> [GIVEN TEXT]:
□ □ □
4.10 The Supplier shall provide the Services only. Where there are any Proposed Modifications then the Supplier shall provide the Customer with written confirmation of those changes including the cost of any Proposed Modifications. Should the Customer fail to confirm that the Proposed Modifications are agreed but the Supplier continues to provide the Services to include the Proposed Modifications, then any reference to the Services shall include the Proposed Modifications.
4.11 The Supplier will make the Customer aware if any Proposed Modifications are unable to be provided by the Supplier. In such circumstances, the Supplier shall have no obligation to complete the Proposed Modifications. Should any payment be due in accordance with these Conditions from the Customer to the Supplier, this clause shall not suspend the Customer’s obligation to make payment.
4.12 All Services shall be supplied in accordance with Industry Standard.
5.1 The Goods to be provided by the Supplier are to be as described in the Statement of Works.
5.2 The Supplier reserves the right to use whatever Goods it may deem appropriate in order to comply with Industry Standard. The Customer shall have no recourse against the Supplier, including complying with any obligation under these Conditions, unless the Goods used do not conform to the Industry Standard and evidence is supplied in relation to the same.
□ □ □
> [Material for locating described items]:
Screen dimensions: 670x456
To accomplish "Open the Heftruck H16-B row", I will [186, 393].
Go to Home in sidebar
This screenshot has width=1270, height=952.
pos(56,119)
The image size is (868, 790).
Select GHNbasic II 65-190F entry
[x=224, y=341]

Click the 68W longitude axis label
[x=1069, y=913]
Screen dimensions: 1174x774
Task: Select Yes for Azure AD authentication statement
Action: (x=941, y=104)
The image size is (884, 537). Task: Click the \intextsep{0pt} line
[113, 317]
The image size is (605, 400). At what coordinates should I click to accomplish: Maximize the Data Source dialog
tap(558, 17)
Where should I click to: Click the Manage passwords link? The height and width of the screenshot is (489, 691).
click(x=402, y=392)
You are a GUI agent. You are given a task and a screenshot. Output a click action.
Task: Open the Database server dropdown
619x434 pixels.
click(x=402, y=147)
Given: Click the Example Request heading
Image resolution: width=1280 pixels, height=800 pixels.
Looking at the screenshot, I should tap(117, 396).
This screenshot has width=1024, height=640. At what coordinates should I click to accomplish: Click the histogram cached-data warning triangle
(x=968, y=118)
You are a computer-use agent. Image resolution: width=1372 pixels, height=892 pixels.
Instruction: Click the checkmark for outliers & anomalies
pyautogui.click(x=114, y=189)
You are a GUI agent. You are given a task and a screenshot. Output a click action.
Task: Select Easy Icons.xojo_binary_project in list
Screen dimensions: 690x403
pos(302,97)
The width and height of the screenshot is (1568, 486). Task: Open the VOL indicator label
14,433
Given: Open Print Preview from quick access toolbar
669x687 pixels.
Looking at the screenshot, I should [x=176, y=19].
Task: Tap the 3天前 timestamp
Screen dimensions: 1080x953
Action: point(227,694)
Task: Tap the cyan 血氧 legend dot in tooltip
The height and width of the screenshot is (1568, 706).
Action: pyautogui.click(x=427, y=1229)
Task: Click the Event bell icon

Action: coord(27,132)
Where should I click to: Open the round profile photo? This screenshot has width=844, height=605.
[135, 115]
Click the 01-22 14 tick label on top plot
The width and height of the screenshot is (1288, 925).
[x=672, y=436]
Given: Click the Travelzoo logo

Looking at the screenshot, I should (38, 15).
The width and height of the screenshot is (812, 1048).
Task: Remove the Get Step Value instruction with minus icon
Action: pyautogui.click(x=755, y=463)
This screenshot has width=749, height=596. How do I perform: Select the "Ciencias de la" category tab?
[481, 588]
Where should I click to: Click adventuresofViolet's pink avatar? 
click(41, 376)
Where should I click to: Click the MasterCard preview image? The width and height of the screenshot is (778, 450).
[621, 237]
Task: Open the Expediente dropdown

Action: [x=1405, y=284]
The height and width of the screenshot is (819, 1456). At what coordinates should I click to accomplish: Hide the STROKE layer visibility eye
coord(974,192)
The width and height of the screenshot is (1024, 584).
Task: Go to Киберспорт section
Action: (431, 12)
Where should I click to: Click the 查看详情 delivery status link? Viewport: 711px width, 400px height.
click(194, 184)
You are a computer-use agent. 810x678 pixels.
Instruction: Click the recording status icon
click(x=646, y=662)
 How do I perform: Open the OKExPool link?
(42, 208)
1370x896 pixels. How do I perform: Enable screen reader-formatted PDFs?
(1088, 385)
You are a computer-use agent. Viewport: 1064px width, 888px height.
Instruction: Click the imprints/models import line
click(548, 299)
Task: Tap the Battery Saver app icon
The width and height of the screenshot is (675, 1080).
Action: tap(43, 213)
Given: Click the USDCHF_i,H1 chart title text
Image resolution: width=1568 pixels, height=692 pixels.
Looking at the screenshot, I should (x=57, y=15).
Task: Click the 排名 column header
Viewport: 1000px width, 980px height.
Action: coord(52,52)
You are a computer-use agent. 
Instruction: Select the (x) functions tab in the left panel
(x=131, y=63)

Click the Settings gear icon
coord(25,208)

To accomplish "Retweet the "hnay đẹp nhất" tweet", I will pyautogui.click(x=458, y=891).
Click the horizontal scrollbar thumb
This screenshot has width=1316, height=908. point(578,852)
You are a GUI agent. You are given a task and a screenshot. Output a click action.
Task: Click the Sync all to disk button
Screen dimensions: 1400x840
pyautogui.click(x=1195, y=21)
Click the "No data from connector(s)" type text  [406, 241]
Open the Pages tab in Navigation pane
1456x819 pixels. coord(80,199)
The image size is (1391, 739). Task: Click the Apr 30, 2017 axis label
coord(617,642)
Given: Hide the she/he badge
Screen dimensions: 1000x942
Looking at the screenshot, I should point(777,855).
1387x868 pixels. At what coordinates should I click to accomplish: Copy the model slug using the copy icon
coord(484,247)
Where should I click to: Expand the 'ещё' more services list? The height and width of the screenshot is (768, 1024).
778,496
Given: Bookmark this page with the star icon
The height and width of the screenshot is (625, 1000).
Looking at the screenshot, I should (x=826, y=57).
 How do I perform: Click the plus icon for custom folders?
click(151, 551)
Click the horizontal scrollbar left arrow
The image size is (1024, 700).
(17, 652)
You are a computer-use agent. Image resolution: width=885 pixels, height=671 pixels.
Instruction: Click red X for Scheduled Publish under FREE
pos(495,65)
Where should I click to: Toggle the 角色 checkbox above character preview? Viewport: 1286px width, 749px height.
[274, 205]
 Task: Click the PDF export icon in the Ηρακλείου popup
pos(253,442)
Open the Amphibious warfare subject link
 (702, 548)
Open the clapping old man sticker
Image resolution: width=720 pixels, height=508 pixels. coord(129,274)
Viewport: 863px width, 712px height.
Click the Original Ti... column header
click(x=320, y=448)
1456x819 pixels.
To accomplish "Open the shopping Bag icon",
□ □ □
> [DIRECTIVE]:
Return the contract clauses on services and goods word for word, in full. The material plays no part in what is asked here.

> [TASK ANSWER]:
4.10 The Supplier shall provide the Services only. Where there are any Proposed Modifications then the Supplier shall provide the Customer with written confirmation of those changes including the cost of any Proposed Modifications. Should the Customer fail to confirm that the Proposed Modifications are agreed but the Supplier continues to provide the Services to include the Proposed Modifications, then any reference to the Services shall include the Proposed Modifications.
4.11 The Supplier will make the Customer aware if any Proposed Modifications are unable to be provided by the Supplier. In such circumstances, the Supplier shall have no obligation to complete the Proposed Modifications. Should any payment be due in accordance with these Conditions from the Customer to the Supplier, this clause shall not suspend the Customer’s obligation to make payment.
4.12 All Services shall be supplied in accordance with Industry Standard.
5.1 The Goods to be provided by the Supplier are to be as described in the Statement of Works.
5.2 The Supplier reserves the right to use whatever Goods it may deem appropriate in order to comply with Industry Standard. The Customer shall have no recourse against the Supplier, including complying with any obligation under these Conditions, unless the Goods used do not conform to the Industry Standard and evidence is supplied in relation to the same.